DOCUMENT SEGMENT:
:::
Since I can remember, I have been praised for my looks and (after the awkward teenage years) recognized for my face and body. I grew up around people who preached the importance of looks, like how happiness stems from physical appearance. We, as women, are lied to from birth: we are not required to look like society wants us to; we are not lesser if we do not look like society expects. I've been UN-TEACHING myself all of the lies that were shoved down my throat and gaining weight surprisingly helped that process along. In fact, I think I have been in this spot for as long as I have been partially as a form of protest. It has been an interesting experiment. I am the manifestation of "FUCK YOU. I WILL LOOK LIKE WHAT I WANT, DO WHAT I WANT, EAT WHAT I WANT. You can either love it, and I mean ALL of it, or get out of my way."
Do I think being somewhat overweight is a huge burden to bear and I'm a martyr? Not at all. More than sending a message to anyone else, I figured out I've been trying to send a message to ME. The lies I tell and expectations I put on myself have been a battle my whole life. I've learned I CAN be overweight and still do everything and anything I want to. I can still have incredible sex, fall in love, have a ton of friends, feel sexy, go out in cute clothes, be a role model, and have an active lifestyle. Are there days where I feel self-conscious and fat as hell? Of course. Is it still a daily internal battle? It can be. Do I still think about and call out my flaws? More often than I would like. But I've come a long way with self-acceptance, and I am more confident today than I was 3 years ago in great shape and eating a can of raw tuna fish for lunch.
:::
TO BE DONE:
1. In the body-image passage, list each thing the writer says they can still do, as named in the sentence beginning "I can still have incredible sex".
2. Retype the stretch of the body-image passage from "Do I think being" through "fish for lunch.".

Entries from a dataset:
:::
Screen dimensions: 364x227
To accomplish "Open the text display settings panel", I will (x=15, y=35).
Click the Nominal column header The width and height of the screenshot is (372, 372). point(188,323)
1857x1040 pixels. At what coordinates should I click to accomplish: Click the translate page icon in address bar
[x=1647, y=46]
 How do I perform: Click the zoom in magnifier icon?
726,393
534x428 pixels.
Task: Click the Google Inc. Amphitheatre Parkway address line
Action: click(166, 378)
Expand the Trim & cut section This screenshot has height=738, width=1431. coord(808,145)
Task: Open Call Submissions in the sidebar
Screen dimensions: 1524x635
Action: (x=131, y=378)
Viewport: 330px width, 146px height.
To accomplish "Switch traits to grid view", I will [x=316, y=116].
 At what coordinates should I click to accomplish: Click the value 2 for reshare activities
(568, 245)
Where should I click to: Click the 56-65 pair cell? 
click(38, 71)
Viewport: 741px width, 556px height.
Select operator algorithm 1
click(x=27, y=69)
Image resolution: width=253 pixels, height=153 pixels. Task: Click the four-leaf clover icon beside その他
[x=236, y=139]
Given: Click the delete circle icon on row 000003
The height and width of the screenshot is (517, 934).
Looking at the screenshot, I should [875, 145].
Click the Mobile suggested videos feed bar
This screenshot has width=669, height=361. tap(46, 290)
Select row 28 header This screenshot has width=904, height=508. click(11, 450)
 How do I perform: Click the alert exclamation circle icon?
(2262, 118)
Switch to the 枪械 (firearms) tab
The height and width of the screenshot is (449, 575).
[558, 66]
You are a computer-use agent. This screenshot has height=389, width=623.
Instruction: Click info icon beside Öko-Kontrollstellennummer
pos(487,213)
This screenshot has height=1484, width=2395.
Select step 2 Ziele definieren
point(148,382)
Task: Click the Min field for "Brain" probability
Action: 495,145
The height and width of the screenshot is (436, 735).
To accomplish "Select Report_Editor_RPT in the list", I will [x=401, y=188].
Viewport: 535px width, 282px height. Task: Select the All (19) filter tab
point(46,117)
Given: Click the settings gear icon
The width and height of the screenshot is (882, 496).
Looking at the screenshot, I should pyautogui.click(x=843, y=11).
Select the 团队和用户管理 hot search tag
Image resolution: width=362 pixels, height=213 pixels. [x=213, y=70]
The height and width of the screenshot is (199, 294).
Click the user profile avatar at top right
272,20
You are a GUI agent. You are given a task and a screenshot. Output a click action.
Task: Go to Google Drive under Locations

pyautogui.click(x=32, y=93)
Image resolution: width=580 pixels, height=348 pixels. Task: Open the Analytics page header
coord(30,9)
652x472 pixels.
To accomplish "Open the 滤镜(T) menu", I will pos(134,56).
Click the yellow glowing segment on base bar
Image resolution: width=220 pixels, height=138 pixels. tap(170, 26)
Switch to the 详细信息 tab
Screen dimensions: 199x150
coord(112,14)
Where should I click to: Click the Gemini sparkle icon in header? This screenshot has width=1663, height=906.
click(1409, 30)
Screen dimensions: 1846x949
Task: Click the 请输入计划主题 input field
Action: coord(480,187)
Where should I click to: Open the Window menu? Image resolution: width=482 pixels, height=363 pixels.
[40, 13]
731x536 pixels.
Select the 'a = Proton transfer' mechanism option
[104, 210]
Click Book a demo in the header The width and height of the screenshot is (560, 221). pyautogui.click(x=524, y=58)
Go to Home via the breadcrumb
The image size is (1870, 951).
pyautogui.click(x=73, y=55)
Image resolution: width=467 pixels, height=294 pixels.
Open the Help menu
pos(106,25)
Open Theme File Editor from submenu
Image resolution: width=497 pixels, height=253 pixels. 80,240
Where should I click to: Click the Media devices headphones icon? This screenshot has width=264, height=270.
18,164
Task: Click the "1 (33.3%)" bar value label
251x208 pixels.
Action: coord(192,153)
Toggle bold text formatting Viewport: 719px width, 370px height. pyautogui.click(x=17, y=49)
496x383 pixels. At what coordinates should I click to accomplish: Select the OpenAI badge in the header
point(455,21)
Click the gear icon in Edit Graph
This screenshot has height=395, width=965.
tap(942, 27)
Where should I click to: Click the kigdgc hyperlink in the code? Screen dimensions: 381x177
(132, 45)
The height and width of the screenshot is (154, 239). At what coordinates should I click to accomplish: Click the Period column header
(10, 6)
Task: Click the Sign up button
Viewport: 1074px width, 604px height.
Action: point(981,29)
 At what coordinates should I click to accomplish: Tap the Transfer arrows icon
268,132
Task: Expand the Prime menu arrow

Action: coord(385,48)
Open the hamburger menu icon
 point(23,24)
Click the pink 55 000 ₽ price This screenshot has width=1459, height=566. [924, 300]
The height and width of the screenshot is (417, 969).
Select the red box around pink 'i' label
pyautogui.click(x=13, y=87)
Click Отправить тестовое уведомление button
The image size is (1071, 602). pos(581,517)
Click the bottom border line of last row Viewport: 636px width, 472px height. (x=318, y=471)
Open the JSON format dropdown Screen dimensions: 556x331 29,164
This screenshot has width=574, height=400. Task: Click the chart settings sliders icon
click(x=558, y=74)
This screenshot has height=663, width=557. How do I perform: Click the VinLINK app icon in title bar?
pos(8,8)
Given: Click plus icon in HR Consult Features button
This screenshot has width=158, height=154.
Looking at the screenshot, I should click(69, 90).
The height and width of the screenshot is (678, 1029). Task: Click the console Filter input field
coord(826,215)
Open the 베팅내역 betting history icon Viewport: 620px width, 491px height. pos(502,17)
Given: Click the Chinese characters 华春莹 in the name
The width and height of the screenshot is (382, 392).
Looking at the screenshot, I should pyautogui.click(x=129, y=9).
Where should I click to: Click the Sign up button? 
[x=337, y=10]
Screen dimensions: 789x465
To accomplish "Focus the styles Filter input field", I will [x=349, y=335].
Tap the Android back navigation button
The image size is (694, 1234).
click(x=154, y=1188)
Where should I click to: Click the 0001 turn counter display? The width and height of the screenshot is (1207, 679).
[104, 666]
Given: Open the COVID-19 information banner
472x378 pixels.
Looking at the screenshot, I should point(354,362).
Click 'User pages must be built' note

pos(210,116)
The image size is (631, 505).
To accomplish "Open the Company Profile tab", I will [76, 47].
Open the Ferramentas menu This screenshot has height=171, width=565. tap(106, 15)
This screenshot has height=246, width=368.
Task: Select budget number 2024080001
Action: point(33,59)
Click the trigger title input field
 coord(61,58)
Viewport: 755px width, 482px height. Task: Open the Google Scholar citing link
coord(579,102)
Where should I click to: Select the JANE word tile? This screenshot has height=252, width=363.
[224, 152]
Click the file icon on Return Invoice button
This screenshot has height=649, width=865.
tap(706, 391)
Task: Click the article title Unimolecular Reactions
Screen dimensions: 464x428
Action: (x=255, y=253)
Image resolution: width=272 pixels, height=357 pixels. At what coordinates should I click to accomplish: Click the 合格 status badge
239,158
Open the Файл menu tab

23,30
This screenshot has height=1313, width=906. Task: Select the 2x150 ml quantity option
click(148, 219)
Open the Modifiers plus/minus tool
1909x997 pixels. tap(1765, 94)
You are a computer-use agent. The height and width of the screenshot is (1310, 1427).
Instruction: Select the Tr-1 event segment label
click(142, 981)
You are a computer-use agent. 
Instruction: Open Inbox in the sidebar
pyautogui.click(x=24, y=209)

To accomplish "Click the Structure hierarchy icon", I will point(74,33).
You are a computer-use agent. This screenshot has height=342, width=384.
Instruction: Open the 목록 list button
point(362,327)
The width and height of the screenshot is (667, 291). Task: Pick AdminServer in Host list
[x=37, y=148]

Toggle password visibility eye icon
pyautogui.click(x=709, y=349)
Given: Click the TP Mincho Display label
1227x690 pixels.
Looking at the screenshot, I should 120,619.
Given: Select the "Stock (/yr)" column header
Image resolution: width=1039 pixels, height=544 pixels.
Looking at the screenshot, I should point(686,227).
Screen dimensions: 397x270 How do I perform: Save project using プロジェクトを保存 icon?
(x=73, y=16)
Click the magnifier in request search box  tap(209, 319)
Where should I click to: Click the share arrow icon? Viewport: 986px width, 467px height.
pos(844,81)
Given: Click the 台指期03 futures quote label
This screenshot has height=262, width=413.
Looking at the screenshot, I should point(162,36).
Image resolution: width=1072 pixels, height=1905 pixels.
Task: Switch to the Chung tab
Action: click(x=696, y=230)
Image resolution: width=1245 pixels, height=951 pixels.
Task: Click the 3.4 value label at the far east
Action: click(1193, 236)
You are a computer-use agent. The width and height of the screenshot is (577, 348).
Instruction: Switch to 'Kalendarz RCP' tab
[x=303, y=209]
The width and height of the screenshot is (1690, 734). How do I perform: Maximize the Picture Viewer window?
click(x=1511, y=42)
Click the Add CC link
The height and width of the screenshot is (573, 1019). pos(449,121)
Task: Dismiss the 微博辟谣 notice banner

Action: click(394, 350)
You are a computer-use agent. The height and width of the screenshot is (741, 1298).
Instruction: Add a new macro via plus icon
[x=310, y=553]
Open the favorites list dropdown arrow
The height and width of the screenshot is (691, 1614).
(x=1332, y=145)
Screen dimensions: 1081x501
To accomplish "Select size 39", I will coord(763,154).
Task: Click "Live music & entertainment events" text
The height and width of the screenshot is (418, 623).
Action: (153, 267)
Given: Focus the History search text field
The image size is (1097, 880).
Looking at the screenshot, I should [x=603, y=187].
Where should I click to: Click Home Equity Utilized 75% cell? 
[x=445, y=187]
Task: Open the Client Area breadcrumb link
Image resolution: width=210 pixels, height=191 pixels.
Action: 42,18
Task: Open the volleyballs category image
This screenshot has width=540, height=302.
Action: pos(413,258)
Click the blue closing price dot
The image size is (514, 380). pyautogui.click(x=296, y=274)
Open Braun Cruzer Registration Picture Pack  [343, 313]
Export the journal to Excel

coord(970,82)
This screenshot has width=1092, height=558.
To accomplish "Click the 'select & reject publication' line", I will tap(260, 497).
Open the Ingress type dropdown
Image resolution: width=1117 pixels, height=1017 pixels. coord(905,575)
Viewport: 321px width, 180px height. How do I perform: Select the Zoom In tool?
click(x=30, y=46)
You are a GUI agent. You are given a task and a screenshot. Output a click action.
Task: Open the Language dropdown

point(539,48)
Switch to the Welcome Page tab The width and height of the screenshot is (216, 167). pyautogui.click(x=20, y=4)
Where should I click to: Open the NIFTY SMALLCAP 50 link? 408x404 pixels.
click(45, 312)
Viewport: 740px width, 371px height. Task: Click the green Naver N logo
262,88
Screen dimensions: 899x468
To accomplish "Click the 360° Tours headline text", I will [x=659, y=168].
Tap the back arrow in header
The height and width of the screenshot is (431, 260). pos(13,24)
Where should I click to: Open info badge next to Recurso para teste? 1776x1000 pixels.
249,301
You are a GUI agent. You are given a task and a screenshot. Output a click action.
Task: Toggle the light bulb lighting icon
:::
IN RESPONSE:
1.
- have incredible sex
- fall in love
- have a ton of friends
- feel sexy
- go out in cute clothes
- be a role model
- have an active lifestyle

2.
Do I think being somewhat overweight is a huge burden to bear and I'm a martyr? Not at all. More than sending a message to anyone else, I figured out I've been trying to send a message to ME. The lies I tell and expectations I put on myself have been a battle my whole life. I've learned I CAN be overweight and still do everything and anything I want to. I can still have incredible sex, fall in love, have a ton of friends, feel sexy, go out in cute clothes, be a role model, and have an active lifestyle. Are there days where I feel self-conscious and fat as hell? Of course. Is it still a daily internal battle? It can be. Do I still think about and call out my flaws? More often than I would like. But I've come a long way with self-acceptance, and I am more confident today than I was 3 years ago in great shape and eating a can of raw tuna fish for lunch.